The skin on the horse’s neck stopped twitching midway through Harper’s litany. Or maybe the animal was responding to the fact that I’d finally found a downwind spot where it could neither see nor smell me.

I took advantage of the momentary respite to spin in a circle, hunting Marina. But there was no one else present. And the floral scent, now that my sister was no longer at risk, materialized into late-blooming honeysuckle on the fencepost beside me. No rose petals. No magic. Just a plant out of sync with the season.
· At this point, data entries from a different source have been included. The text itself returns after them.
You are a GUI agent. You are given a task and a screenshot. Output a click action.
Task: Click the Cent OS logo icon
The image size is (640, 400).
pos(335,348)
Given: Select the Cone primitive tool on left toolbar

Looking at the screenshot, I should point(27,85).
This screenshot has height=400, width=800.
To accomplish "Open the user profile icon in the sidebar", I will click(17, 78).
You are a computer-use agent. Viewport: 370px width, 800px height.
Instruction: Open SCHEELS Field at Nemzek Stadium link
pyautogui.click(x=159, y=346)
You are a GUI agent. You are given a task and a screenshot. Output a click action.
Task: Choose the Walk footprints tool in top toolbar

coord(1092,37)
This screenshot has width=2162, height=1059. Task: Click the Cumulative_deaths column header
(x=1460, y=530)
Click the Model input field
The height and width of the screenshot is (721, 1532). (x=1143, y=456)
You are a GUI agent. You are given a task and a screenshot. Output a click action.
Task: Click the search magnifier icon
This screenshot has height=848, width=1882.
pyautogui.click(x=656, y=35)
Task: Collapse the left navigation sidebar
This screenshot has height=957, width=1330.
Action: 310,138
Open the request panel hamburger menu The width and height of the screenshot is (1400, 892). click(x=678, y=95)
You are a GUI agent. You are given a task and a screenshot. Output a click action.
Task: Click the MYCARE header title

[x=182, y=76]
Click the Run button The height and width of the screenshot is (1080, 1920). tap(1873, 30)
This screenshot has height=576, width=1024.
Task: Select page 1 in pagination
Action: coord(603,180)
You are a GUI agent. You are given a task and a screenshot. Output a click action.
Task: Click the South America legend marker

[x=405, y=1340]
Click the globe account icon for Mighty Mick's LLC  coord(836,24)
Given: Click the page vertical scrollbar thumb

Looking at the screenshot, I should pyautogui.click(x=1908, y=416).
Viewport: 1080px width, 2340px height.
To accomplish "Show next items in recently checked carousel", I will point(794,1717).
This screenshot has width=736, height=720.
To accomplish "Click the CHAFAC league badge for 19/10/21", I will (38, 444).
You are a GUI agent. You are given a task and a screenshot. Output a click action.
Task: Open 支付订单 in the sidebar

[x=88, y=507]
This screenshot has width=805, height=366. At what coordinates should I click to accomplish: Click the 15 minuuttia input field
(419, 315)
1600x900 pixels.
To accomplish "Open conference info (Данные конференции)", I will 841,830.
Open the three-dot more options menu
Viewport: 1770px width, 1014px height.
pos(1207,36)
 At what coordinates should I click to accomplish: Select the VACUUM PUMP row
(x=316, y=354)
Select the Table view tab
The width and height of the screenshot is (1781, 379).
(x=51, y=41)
Plus, Lupe had told me there would be no fae present until Samhain. I shook away the conspiracy theory, focusing on my sister instead.

Harper’s cheeks were still red, but her breathing had slowed. Meanwhile, now that his daughter had everything under control, Nick finally decided it was safe enough to approach. Sliding off his horse, he held his mount’s reins so laxly I half expected it to bolt also. “Here, take the horses back to their stalls, why don’t you?”

Clara snatched his reins one moment before they dropped. And even though Nick had been the one to screw up, Harper was the one whose shoulders slumped.

“Sorry, Dad. I know you were looking forward to riding.”

“No problem, kiddo.” He shrugged, but his tone of voice didn’t entirely let her off the hook. He never did. An anxious child was far more eager to please him. “Run along and meet us back at your picnic table.”

I wanted to punch the guy, but Nick was Harper’s father and legal guardian. The line I walked here was a precarious one.

A fact that Nick knew as well as I did. His gaze turned to me and his eyes went predatory. “I have something to discuss with Athena.”